- Hambran
- Hambran Location in Punjab, India Hambran Hambran (India)
- Coordinates: 30°56′06″N 75°39′16″E﻿ / ﻿30.9349882°N 75.6544408°E
- Country: India
- State: Punjab
- District: Ludhiana
- Tehsil: Ludhiana West

Government
- • Type: Panchayati raj (India)
- • Body: Gram panchayat

Languages
- • Mosty spoken: Punjabi
- • Other spoken: Hindi
- Time zone: UTC+5:30 (IST)
- Telephone code: 0161
- ISO 3166 code: IN-PB
- Vehicle registration: PB-10
- Pin Code: 141110

= Hambran =

Hambran is a village located in the Ludhiana West tehsil, of Ludhiana district, Punjab.

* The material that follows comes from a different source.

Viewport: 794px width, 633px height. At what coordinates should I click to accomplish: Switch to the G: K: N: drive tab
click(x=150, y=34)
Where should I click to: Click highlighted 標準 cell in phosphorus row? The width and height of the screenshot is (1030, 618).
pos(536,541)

Hambran is a township in Punjab state in India. Located in the Ludhiana District close to Mullanpur Dakha, 17 Km ( 10 miles ) west of Ludhiana.

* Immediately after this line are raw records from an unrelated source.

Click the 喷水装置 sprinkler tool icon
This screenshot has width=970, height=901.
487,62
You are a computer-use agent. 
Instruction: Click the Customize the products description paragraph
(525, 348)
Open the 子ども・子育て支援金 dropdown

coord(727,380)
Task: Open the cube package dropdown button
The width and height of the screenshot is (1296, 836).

In 2019 Panchayat Polling that the S.Ranjodh Singh alias jagga is elected as sarpanch of Hambran.

==Administration==
The village is administrated by a Sarpanch Ranjodh Singh Jagga who is an elected representative of village as per constitution of India and Panchayati raj (India).

| Particulars | Total | Male | Female |
|---|---|---|---|
| Total No. of Houses | 739 |  |  |
| Population | 3,493 | 1,851 | 1,642 |

==Air travel connectivity==
The closest airport to the village is Sahnewal Airport.